*** Opening The records ***
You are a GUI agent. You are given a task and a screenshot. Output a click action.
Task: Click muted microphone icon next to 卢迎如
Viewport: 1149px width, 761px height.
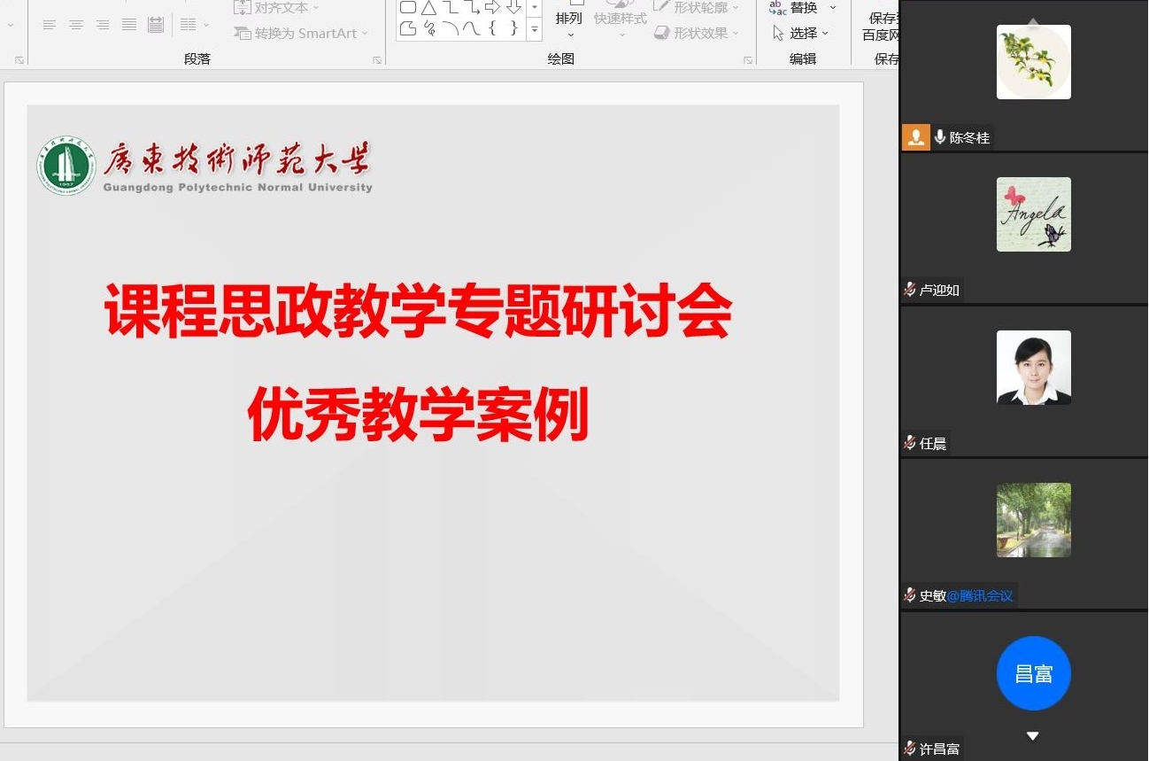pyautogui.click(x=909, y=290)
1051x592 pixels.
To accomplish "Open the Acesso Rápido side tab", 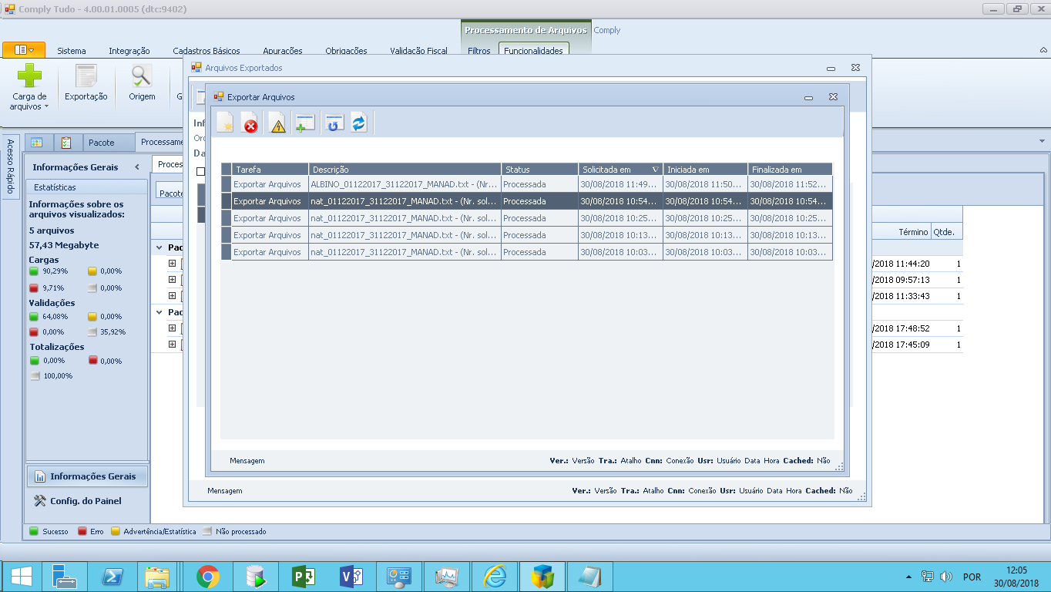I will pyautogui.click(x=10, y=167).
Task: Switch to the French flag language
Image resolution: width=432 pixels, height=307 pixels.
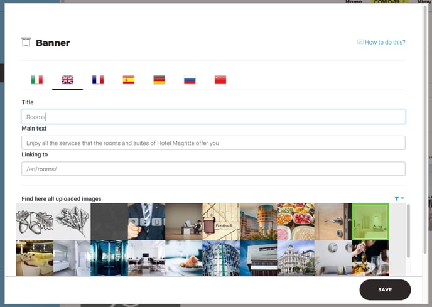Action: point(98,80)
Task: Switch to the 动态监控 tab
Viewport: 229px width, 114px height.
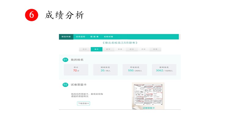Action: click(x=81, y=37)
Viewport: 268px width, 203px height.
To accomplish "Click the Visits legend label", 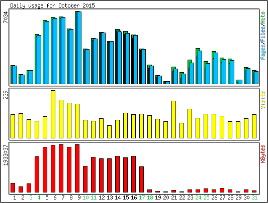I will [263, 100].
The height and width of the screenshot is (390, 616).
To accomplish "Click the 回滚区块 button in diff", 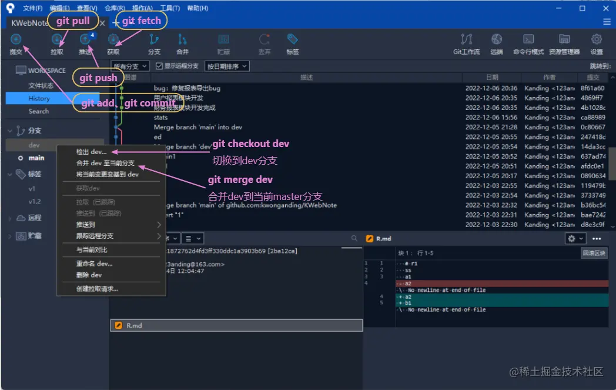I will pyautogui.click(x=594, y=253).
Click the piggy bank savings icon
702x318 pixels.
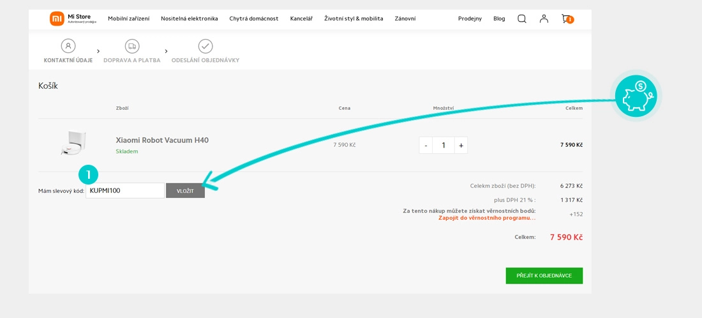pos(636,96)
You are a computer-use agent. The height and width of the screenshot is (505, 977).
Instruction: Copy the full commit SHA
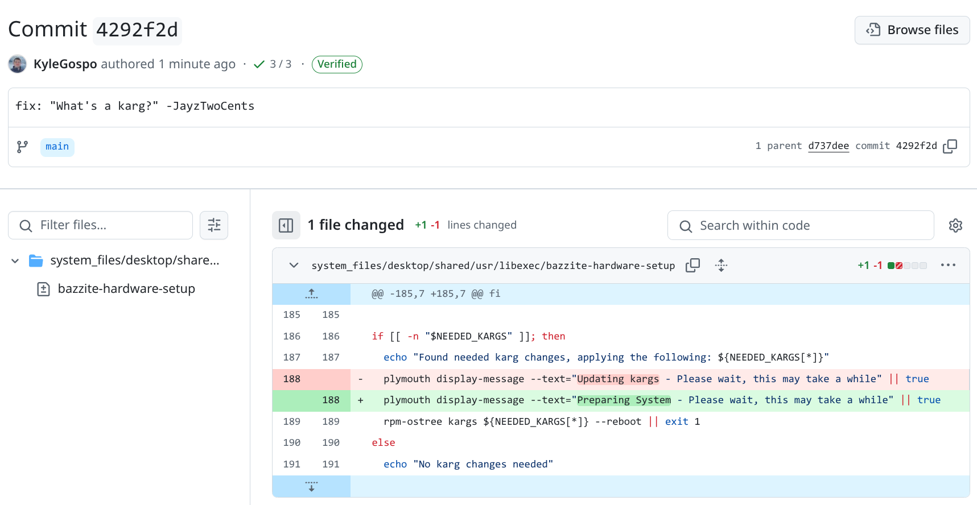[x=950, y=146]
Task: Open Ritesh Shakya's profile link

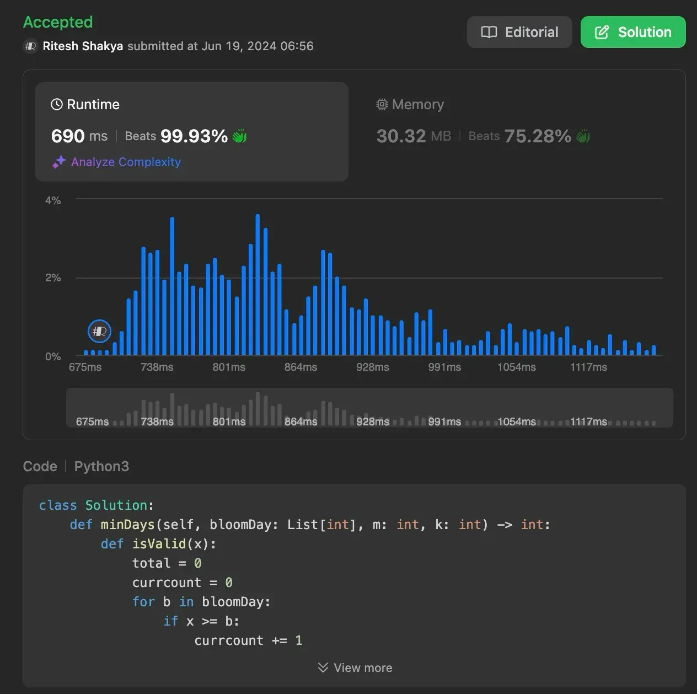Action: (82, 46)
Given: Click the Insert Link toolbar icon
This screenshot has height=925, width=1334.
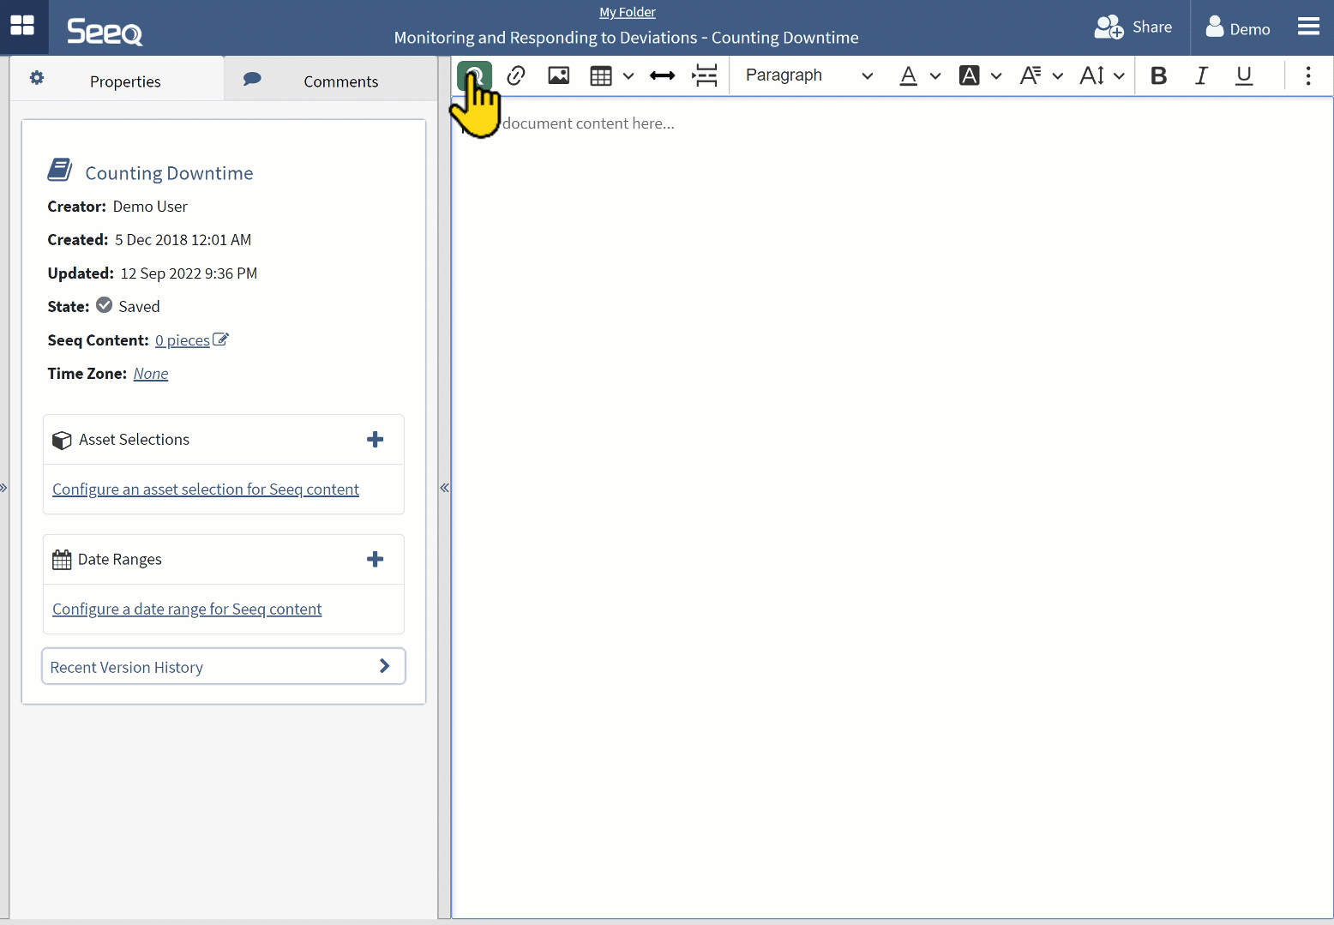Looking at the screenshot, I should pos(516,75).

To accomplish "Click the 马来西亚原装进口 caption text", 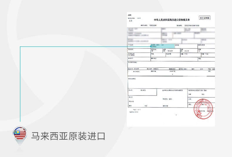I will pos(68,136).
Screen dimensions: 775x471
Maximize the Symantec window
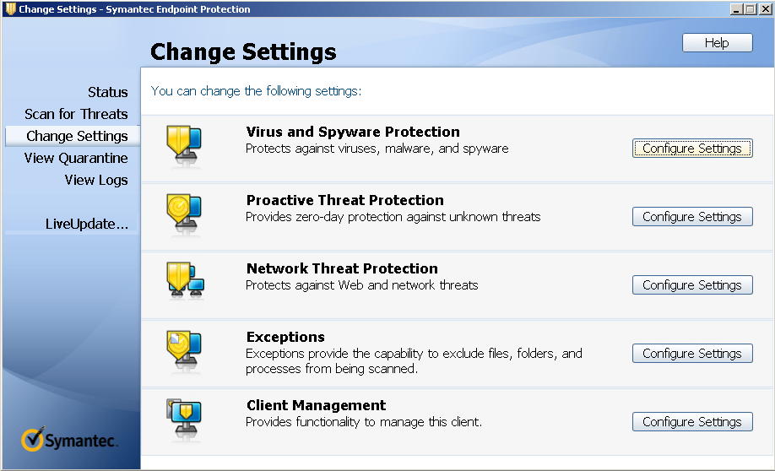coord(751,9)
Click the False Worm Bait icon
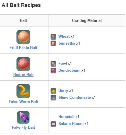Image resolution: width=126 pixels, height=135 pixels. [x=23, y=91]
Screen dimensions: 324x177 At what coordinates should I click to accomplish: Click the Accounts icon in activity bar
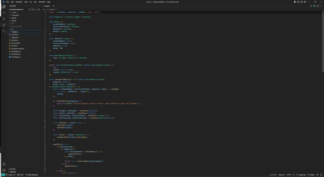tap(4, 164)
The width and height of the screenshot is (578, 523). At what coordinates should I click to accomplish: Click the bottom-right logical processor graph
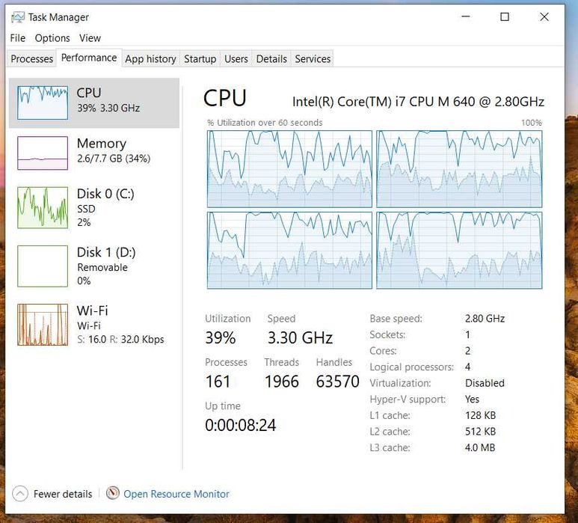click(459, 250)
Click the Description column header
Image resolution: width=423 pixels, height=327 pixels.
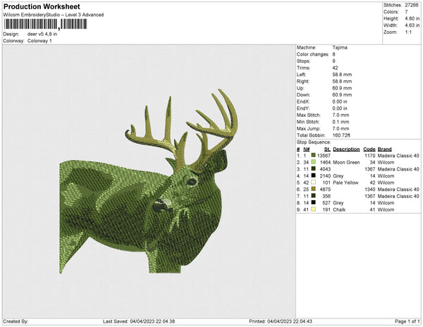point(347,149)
*** Closing The records ***
Problem statement:
Count the lines in the listing above that include the word "agent", and respond with that number alone.

Answer for the task:
2